According to a recent study published in the journal Nature Metabolism, living a long and healthy life depends upon the unique combination of bacteria in our gut; the patterns of the microbiome could determine whether a person is going to age well or die prematurely.
The microbiome is the organisms living in the gut, these can be good and bad. Typically the gut contains mostly healthy bacteria and immune cells which help to ward off infections and diseases. Although the gut is known to be a vital component of the body’s immune system, its importance in the aging process is more unclear. Recently, researchers at the Institute for Systems Biology have shown that the microbiome continues to evolve, but only among healthy people.

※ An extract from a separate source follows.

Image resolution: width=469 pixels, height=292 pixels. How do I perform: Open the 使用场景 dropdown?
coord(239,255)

“Prior results in microbiome-aging research appear inconsistent, with some reports showing a decline in core gut genera in centenarian populations, while others show relative stability of the microbiome up until the onset of aging-related declines in health,” says co-author Dr. Sean Gibbons. “Our work, which is the first to incorporate a detailed analysis of health and survival, may resolve these inconsistencies. Specifically, we show two distinct aging trajectories. One, a decline in core microbes and an accompanying rise in uniqueness in healthier individuals, consistent with prior results in community-dwelling centenarians, and two, the maintenance of core microbes in less healthy individuals.”

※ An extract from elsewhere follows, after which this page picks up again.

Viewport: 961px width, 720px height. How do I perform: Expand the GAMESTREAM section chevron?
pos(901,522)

In this study, the gut microbiome of 9,000 people between the ages of 18-101 years old was analyzed, in particular tracking the survival rates for a cohort of 900 participants ages 78-98 years old. Results showed that the microbiome became increasingly unique with age, and core bacteria Bacteroides common to all humans started to decline in mid to late adulthood.
“Interestingly, this uniqueness pattern appears to start in mid-life — 40 to 50 years old — and is associated with a clear blood metabolomic signature, suggesting that these microbiome changes may not simply be diagnostic of healthy aging, but that they may also contribute directly to health as we age,” says study co-author Dr. Tomasz Wilmanski. “For example, indoles are known to reduce inflammation in the gut, and chronic inflammation is thought to be a major driver in the progression of aging-related morbidities.”
A healthy microbiome was found to continue to share common traits despite its increasing uniqueness, and those with unique gut patterns also had different metabolites in their blood plasma, including tryptophan-derived indole which has been shown to extend longevity in animal studies. Phenylacetylglutamine metabolites had previously been found in large quantities in the blood of centenarians, but this unique transformation only took place among healthy individuals, according to the researchers.
“This uniqueness signature can predict patient survival in the latest decades of life,” says Dr. Tomasz Wilmanski. “Healthy individuals around 80 years of age showed continued microbial drift toward a unique compositional state, but this drift was absent in less healthy individuals.”
“This is exciting work that we think will have major clinical implications for monitoring and modifying gut microbiome health throughout a person’s life,” co-author Dr. Nathan Price adds.